AI Digest Weekly -Week 11, Mar 13th -19th, 2023

Top 10 AI Research Paper Summary

Aankur Bhatia
6 min readMar 20


Created using

Hi Everyone, continuing our journey in exploring the top Research papers in AI including Large Language Models (LLMs), Computer vision and NLP, here are the top 10 for this week.

For last week’s (Week 10) top paper summary, please read here

  1. Vid2Avatar: 3D Avatar Reconstruction from Videos in the Wild via Self-supervised Scene Decomposition

Vid2Avatar: 3D Avatar Construction

Digital avatars are gaining popularity and finding increasing integration in our daily lives, especially in areas like video games, virtual reality, robotics, and movies. However, generating high-fidelity 3D avatars has traditionally required expensive and specialized equipment.
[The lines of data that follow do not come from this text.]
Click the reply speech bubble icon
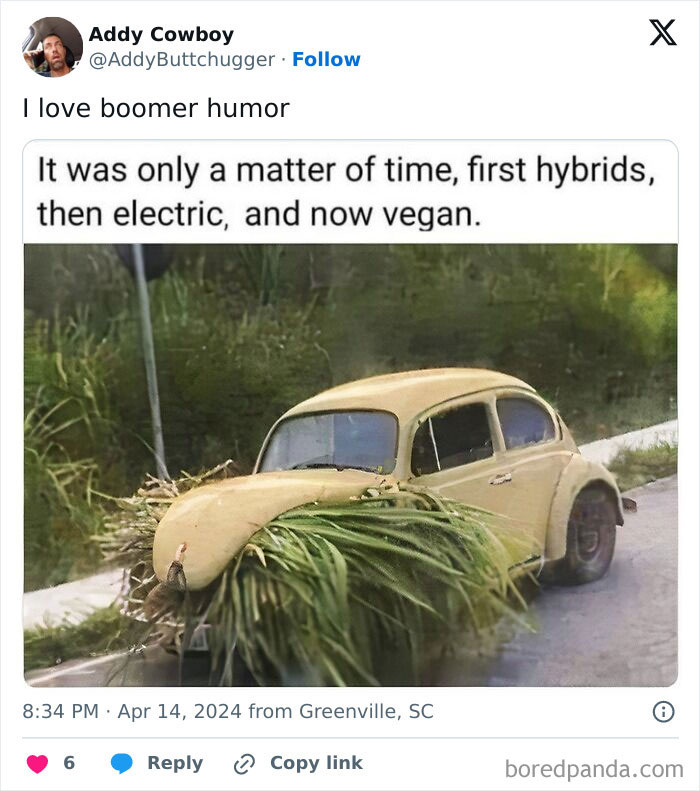This screenshot has width=700, height=791. 122,763
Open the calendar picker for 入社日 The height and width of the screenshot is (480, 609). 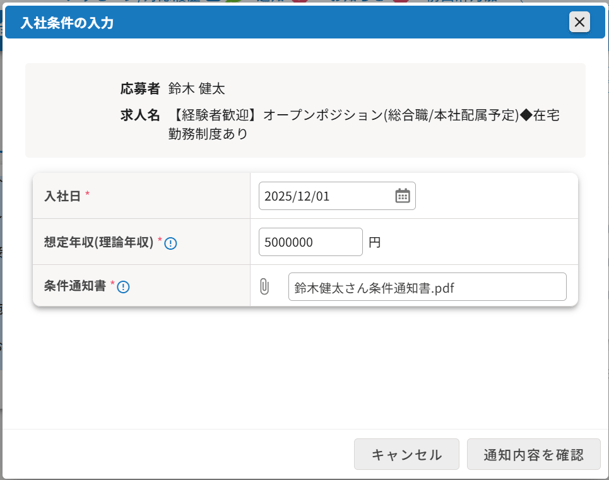[402, 196]
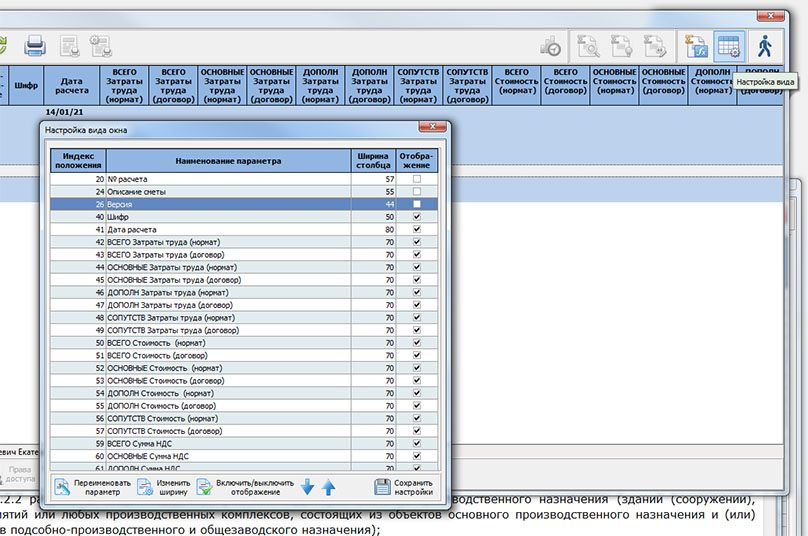808x536 pixels.
Task: Click the Наименование параметра column header
Action: [228, 160]
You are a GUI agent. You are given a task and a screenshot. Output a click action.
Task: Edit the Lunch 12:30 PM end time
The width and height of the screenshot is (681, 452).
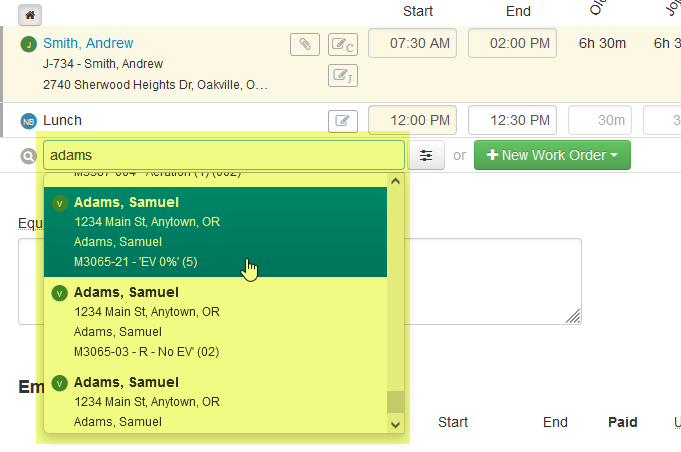[x=512, y=121]
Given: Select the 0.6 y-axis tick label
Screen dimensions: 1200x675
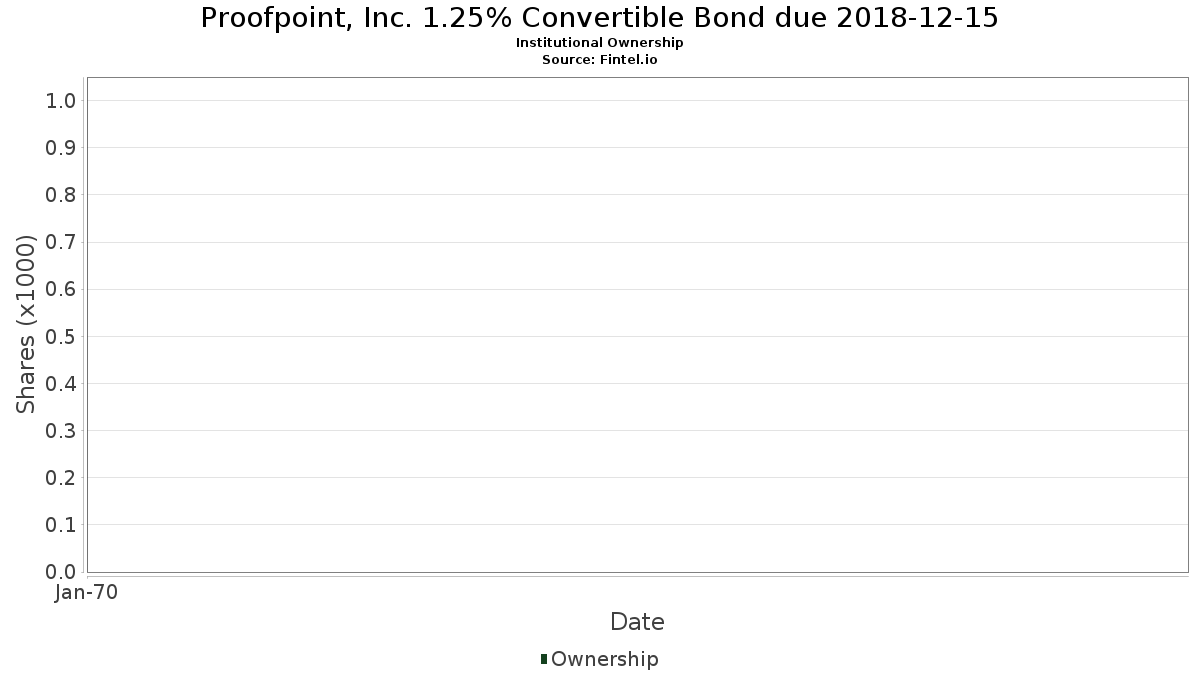Looking at the screenshot, I should (61, 289).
A new tool called Vid2Avatar simplifies this process by generating high-quality 3D avatars from videos captured in the wild, without the need for professional equipment or complicated setups. Vid2Avatar uses neural fields to separate the human subject from the background, models the human body and background separately, and uses optimization algorithms to create the most accurate and detailed reconstruction possible. Vid2Avatar’s approach has the potential to revolutionize many applications that rely on digital avatars.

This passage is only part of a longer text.